▸ Task brief:
Whenever a line in the data holds the string "agent", pull that line out.
---- Given information
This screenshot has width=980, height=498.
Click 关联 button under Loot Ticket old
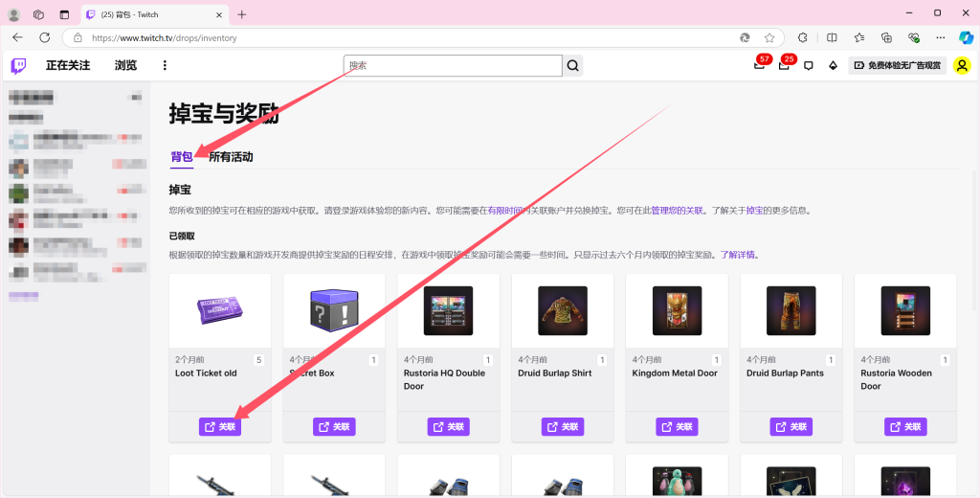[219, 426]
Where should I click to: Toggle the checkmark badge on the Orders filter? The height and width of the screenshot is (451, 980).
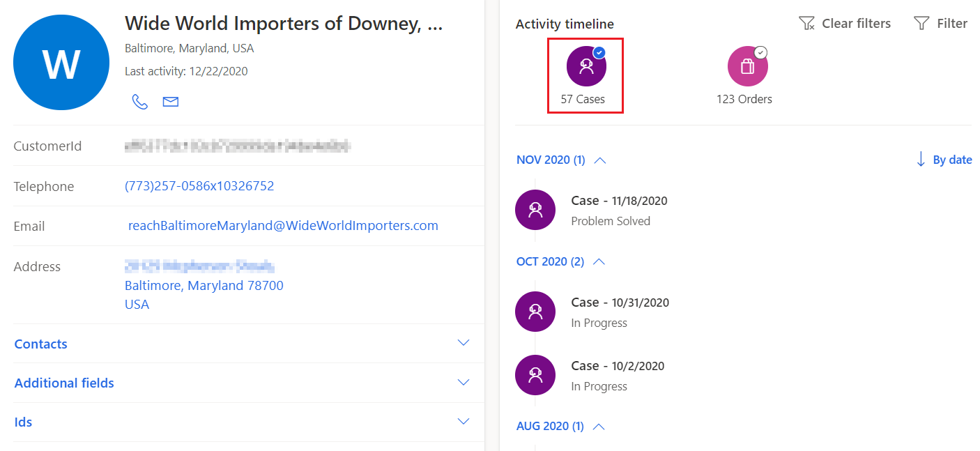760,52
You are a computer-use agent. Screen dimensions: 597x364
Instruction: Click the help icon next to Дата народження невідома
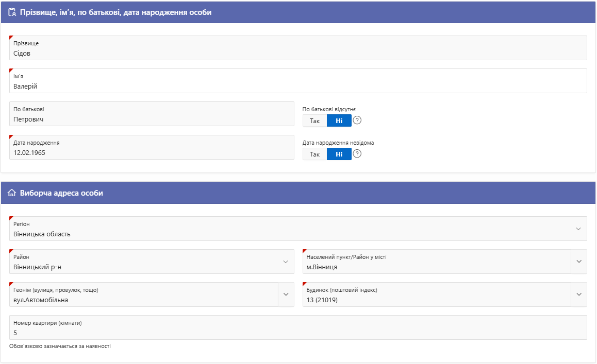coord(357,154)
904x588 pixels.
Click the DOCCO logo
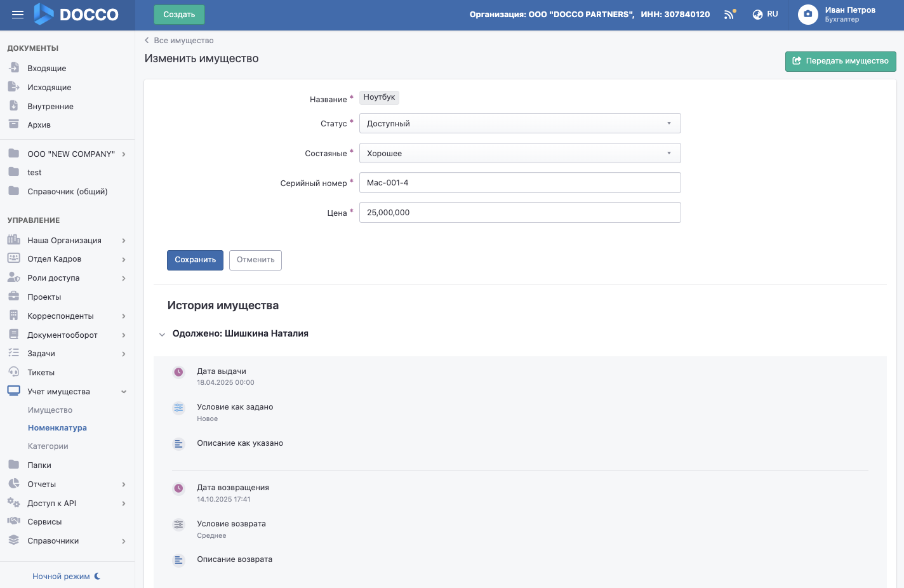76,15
--------
---- Given information
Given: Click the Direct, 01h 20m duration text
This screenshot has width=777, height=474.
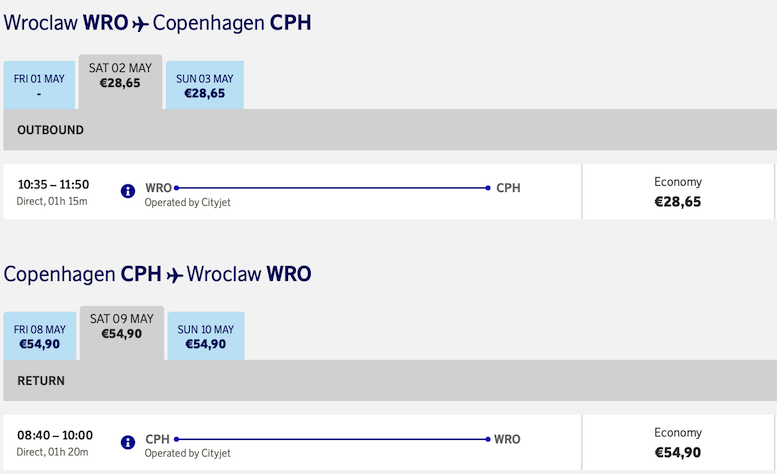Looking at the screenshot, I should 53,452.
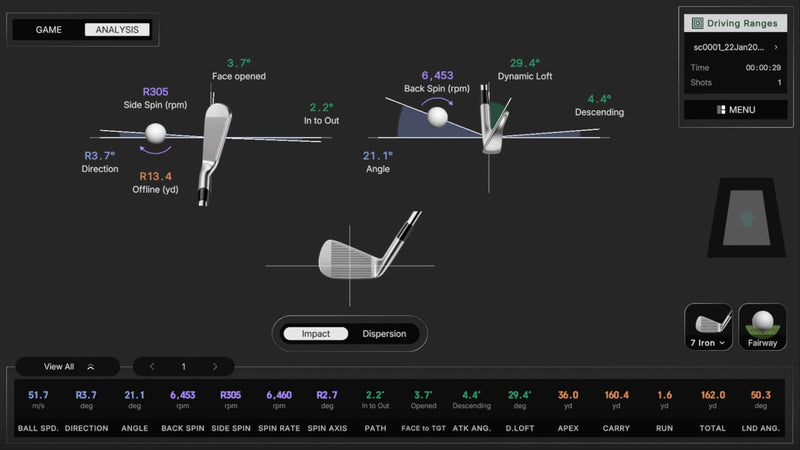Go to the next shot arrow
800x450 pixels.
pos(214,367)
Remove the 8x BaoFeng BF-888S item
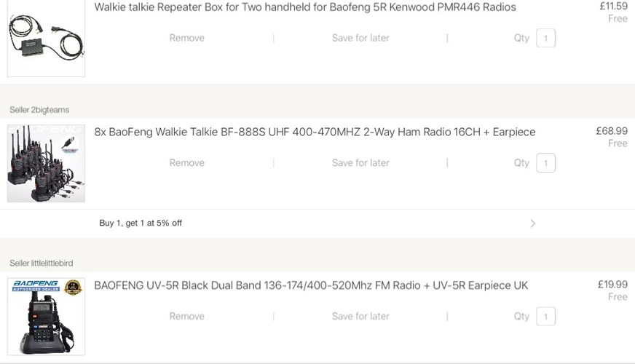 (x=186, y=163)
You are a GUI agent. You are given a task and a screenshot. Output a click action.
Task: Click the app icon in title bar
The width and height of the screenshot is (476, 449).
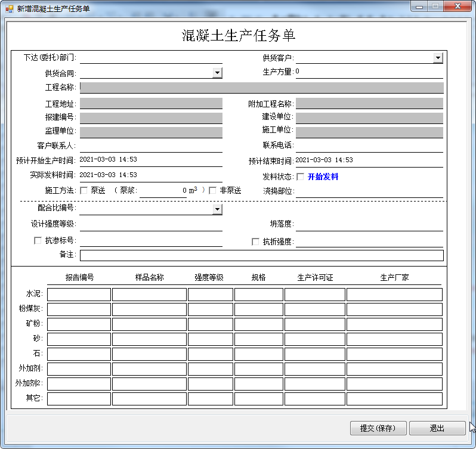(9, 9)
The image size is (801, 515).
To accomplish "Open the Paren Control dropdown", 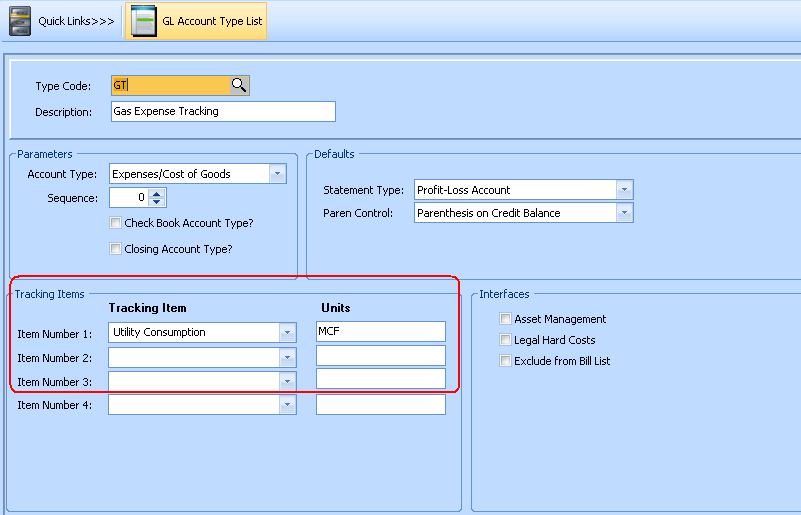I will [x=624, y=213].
--------
---- Given information
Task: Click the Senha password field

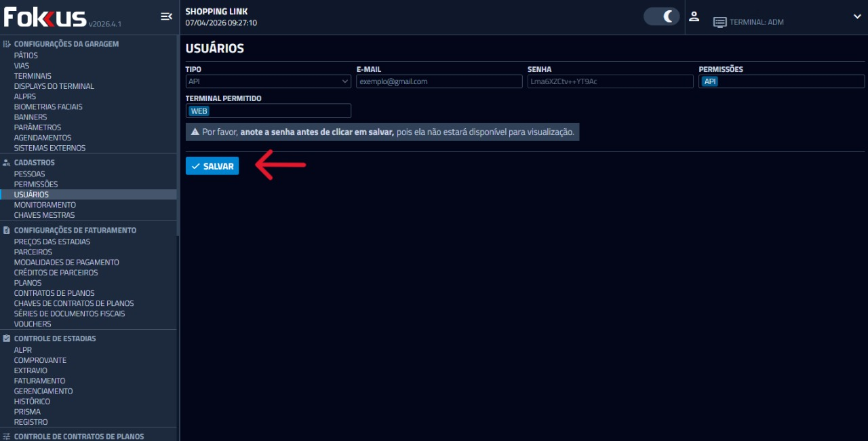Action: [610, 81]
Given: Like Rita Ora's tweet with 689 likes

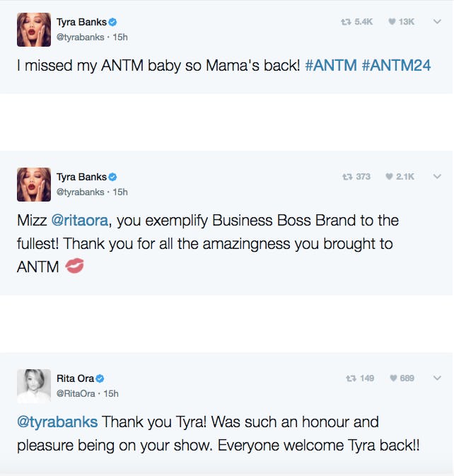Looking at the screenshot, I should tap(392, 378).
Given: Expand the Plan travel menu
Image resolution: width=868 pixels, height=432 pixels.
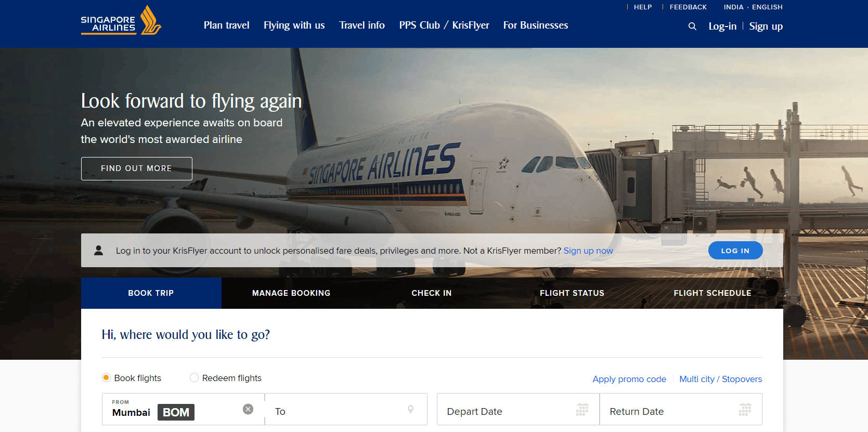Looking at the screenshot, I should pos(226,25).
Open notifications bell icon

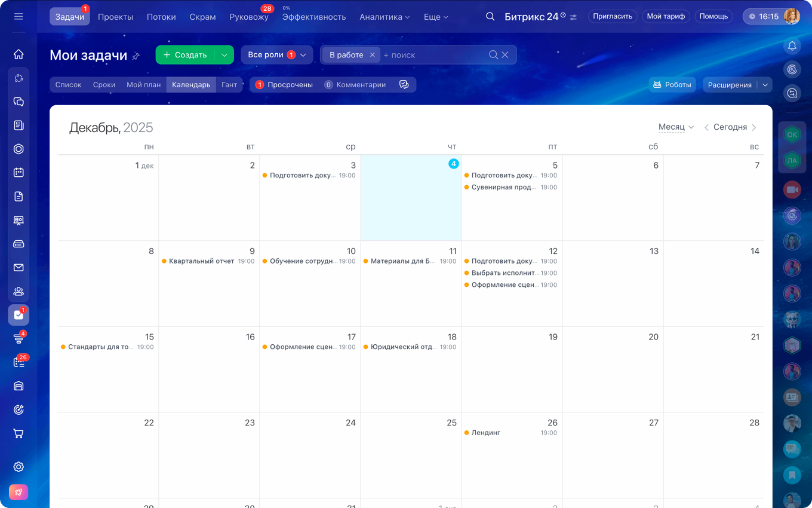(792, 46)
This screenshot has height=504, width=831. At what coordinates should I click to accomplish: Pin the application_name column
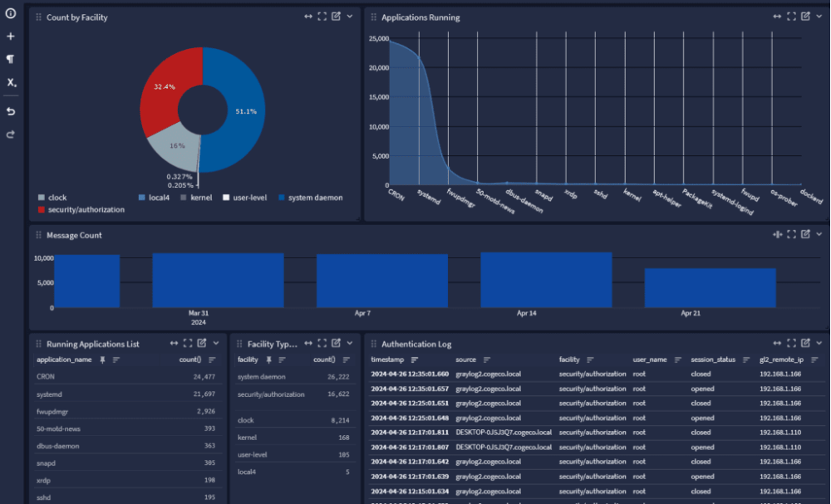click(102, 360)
--------
▸ Response box:
You are a computer-use agent. Screen dimensions: 597x364
You are a GUI agent. You are given a task and a screenshot. Output a click action.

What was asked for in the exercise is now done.